Lines of data
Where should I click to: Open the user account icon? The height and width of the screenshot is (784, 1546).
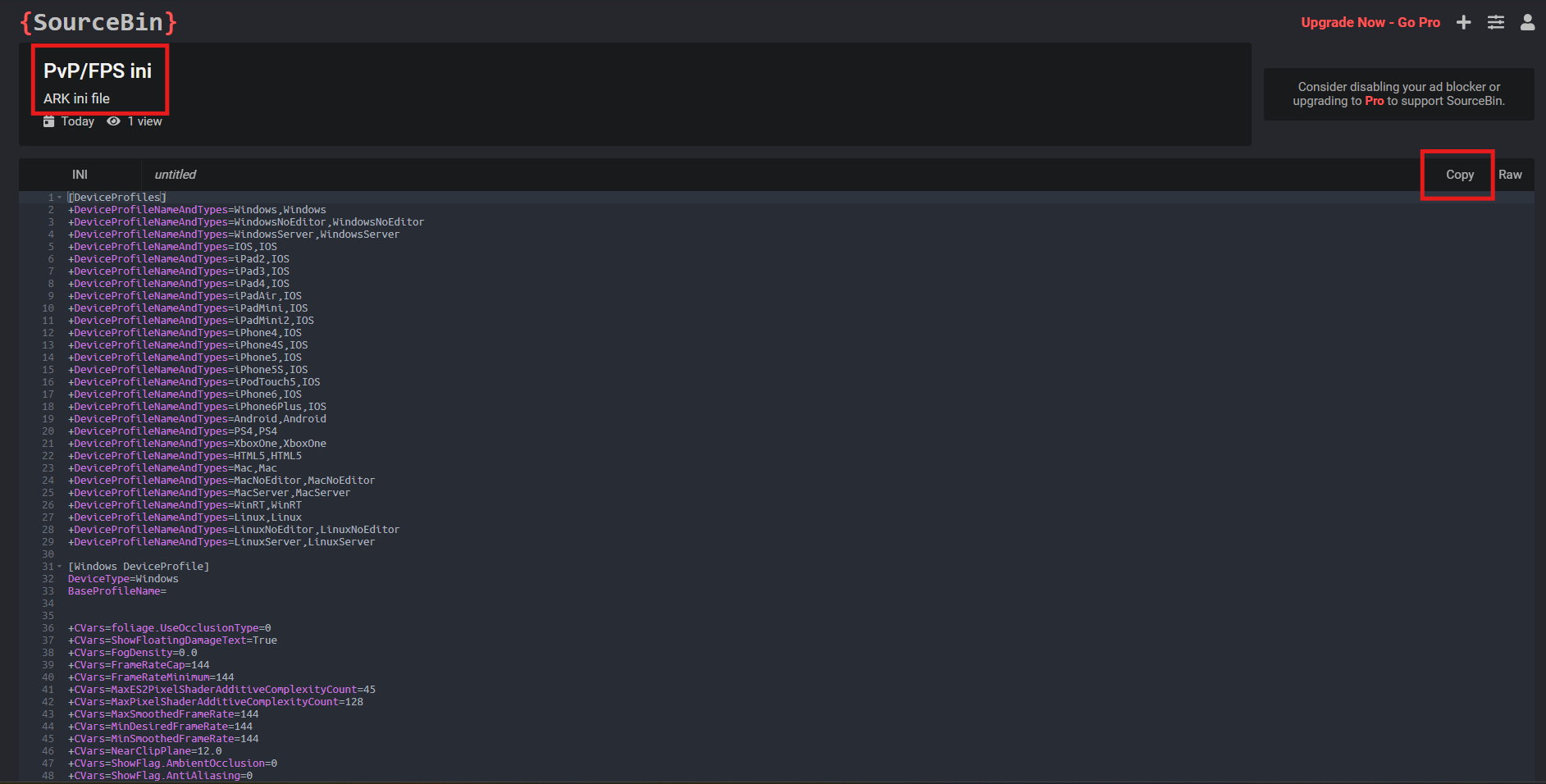1527,22
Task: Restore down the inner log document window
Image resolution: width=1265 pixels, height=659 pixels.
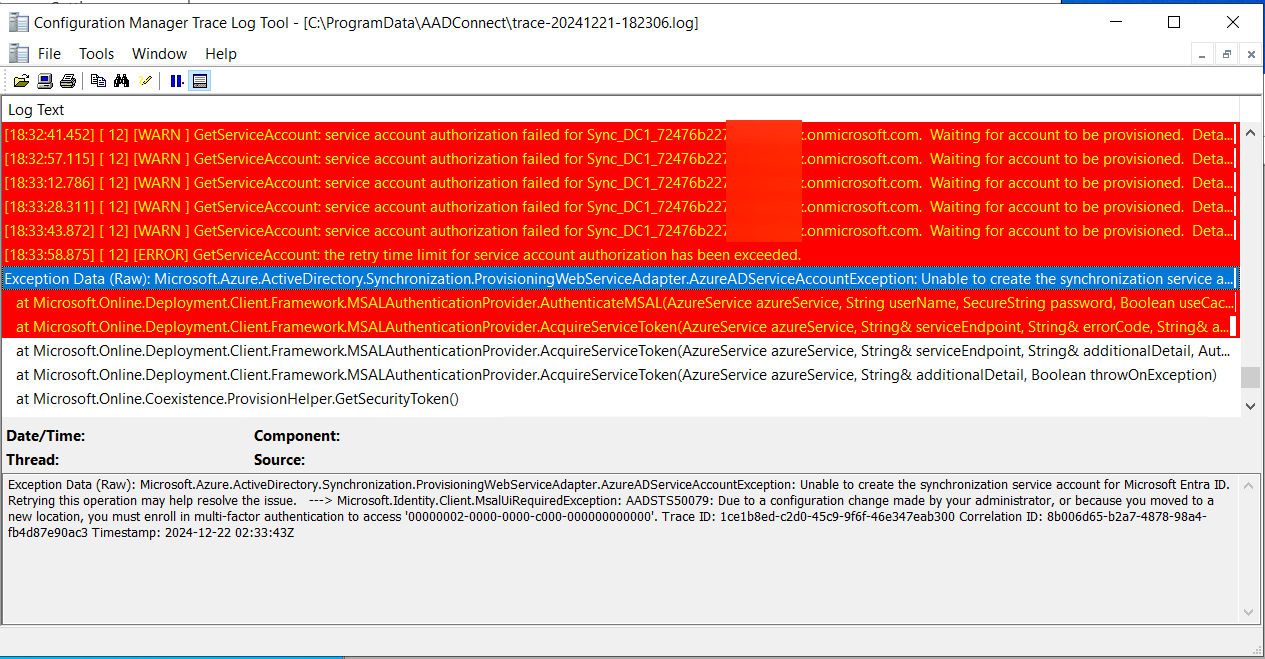Action: point(1226,55)
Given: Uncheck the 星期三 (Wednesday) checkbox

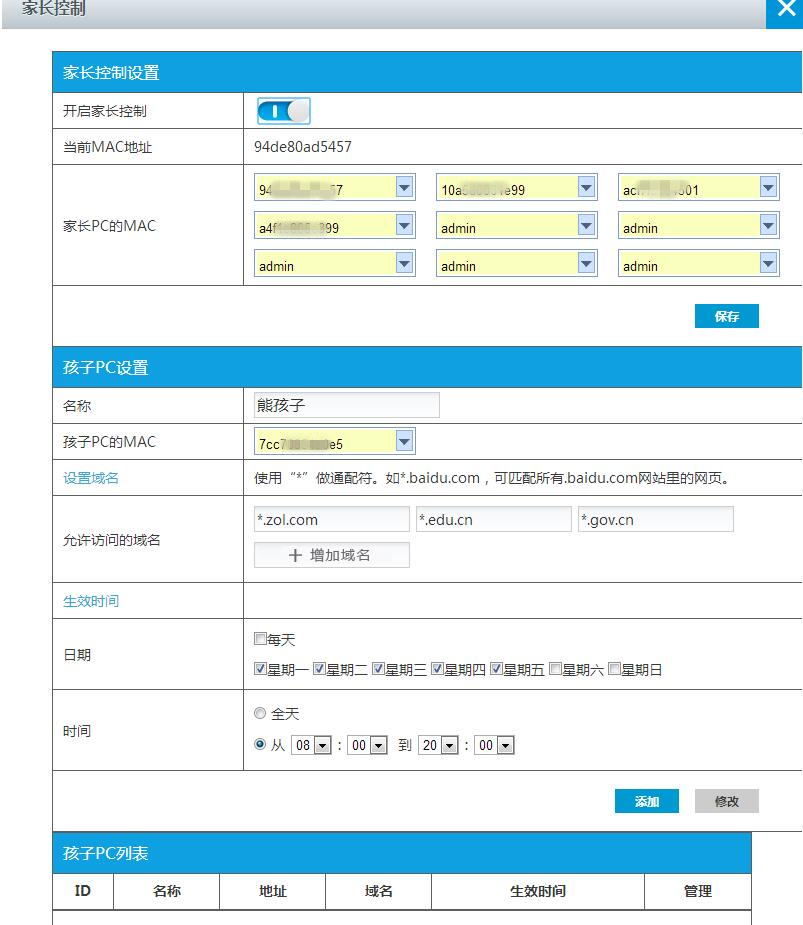Looking at the screenshot, I should click(380, 669).
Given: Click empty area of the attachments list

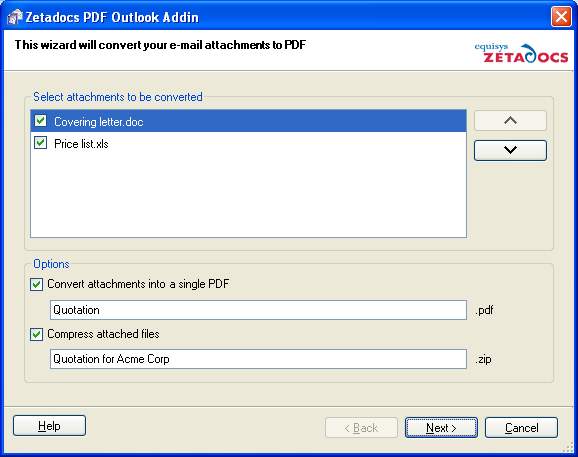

** BRIEF **
State how many of the lines above contain the string "width", treating uppercase and lowercase as distinct. Give only the number.

** ANSWER TO THE EXERCISE **
2